Saccheggiare il web non è giornalismo

AFP PHOTO / Kirill KUDRYAVTSEV

La settimana scorsa un treno della metropolitana linea 1 di Napoli si è bloccato tra le stazioni di Materdei e Museo. Forse avete visto le immagini della fiumana di persone evacuare il treno e percorrere la buia e sporca galleria per guadagnarsi l’uscita. In quel treno c’erano tre giornalisti, che hanno permesso di documentare la cronaca di quanto accadeva e produrre le immagini che hanno fatto il giro delle testate italiane. Un giornalista è un professionista che sa gestire il valore notizia e di questa competenza ne fa indotto economico. Lo fa in un settore ormai da decenni in una profonda crisi economica. Spesso e volentieri, a produrre materiale come quello sopra citato sono i collaboratori esterni, quelli che vivono la professione giornalistica con maggiore difficoltà perché l’economia dei giornali è quella che è, e non entriamo nel merito.
Torniamo alla galleria: il racconto giornalistico, ottenuto mentre i giornalisti lerci transitavano insieme a cardiopatici e ipertesi su una stretta banchina piena di grasso, è stato ceduto ad alcune testate, certo. Ma altre invece ne hanno attinto gratuitamente. Perché? Perché “era su Internet”. Questo è uno dei problemi che attanaglia la professione. Chi vende foto, video e materiale giornalistico spesso si vede depredato del frutto del suo lavoro perché non esiste una cultura della proprietà intellettuale su Internet. A cominciare, del resto, furono proprio le grandi testate che attingevano ai contenuti prodotti su YouTube fingendo che da quei contenuti non vi fosse un ritorno economico per gli autori, provocando anche un’importante levata di scudi qualche anno fa contro il gruppo l’Espresso.
Per anni una parte del panorama politico ed una del panorama editoriale sono state convinte che tutti i materiali che un utente decideva di pubblicare sui social diventavano autonomamente di pubblico dominio. Quindi, gratuiti. Quindi, regalati.
Chiaramente, non è mai stato così. Pubblicare un contenuto su una piattaforma vuol dire, tacitamente, cederne i diritti di utilizzo PER LA piattaforma e ALLA piattaforma.

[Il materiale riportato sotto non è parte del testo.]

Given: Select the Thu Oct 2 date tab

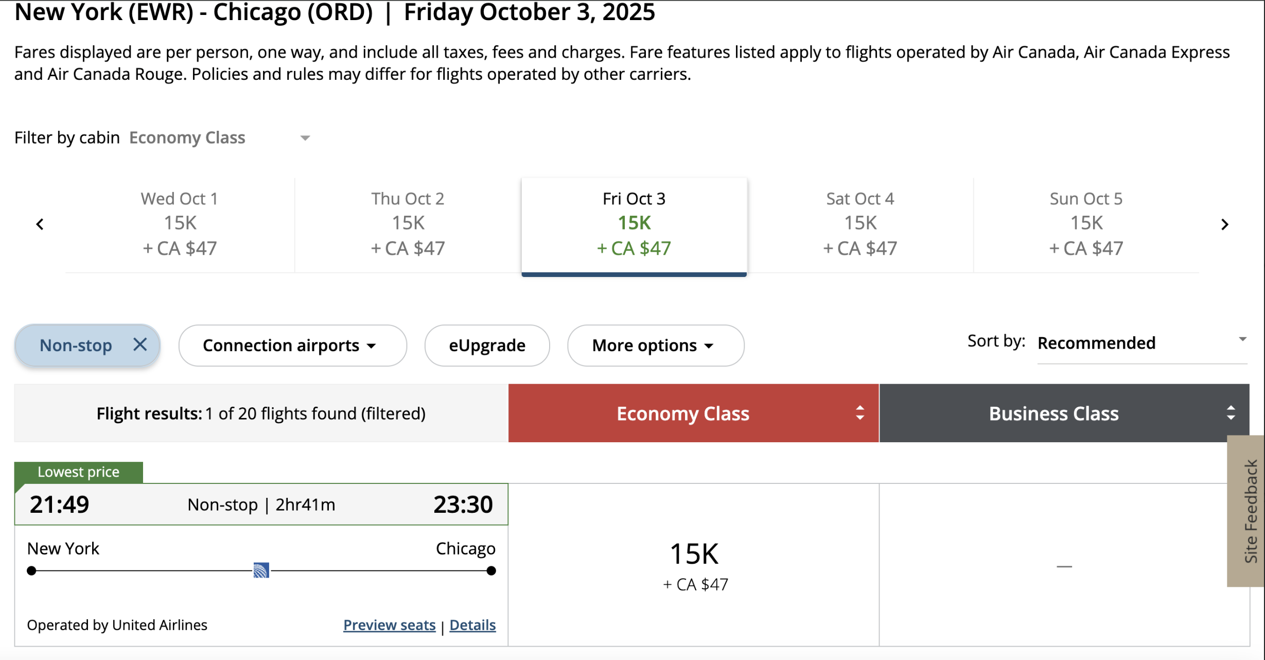Looking at the screenshot, I should [408, 223].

Ve lo spieghiamo con un esempio: se io decido di pubblicare la foto di mio figlio su Facebook sto autorizzando Facebook a mostrarla ad altre persone, visualizzarla sui newsfeed altrui etc.etc. Non sto certo autorizzando un’azienda di pannolini a usare la foto di mio figlio per fare pubblicità al suo prodotto. Posso tranquillamente portare l’azienda in tribunale e chiedere soldi. E li vedo, gli avvocati dell’azienda di pannolini, dire: “Eh, ma io l’avevo presa da Facebook”.
Con il tempo, una giurisprudenza importante sta nascendo sull’argomento. Considerando però che i social sono stati sdoganati proprio da Facebook ormai 16 anni or sono, l’ignoranza che già prima non era giustificabile adesso è inaccettabile. La proprietà intellettuale non sparisce pubblicando qualcosa sul web. Una mia opera, una mia foto resta tale anche se decido di condividerla online, a meno che non la “licenzi” appositamente per permettere – alle mie condizioni – a qualcuno di riutilizzarla. Quando poi non parliamo nemmeno di social ma di siti e piattaforme proprietarie, non ne parliamo proprio.
Ed è quanto è accaduto con le immagini della metropolitana. Con logo o senza, utilizzate senza chiedersi chi le avesse realizzate e se le avesse vendute. C’è bisogno di una nuova cultura sulla proprietà intellettuale, che venga veicolata in primis dai professionisti dell’informazione, e poi rientri nel dibattito politico e sindacale. Esistono nuove economie che possono diventare una boccata d’ossigeno per l’intera nazione, se siamo capaci di tutelarle.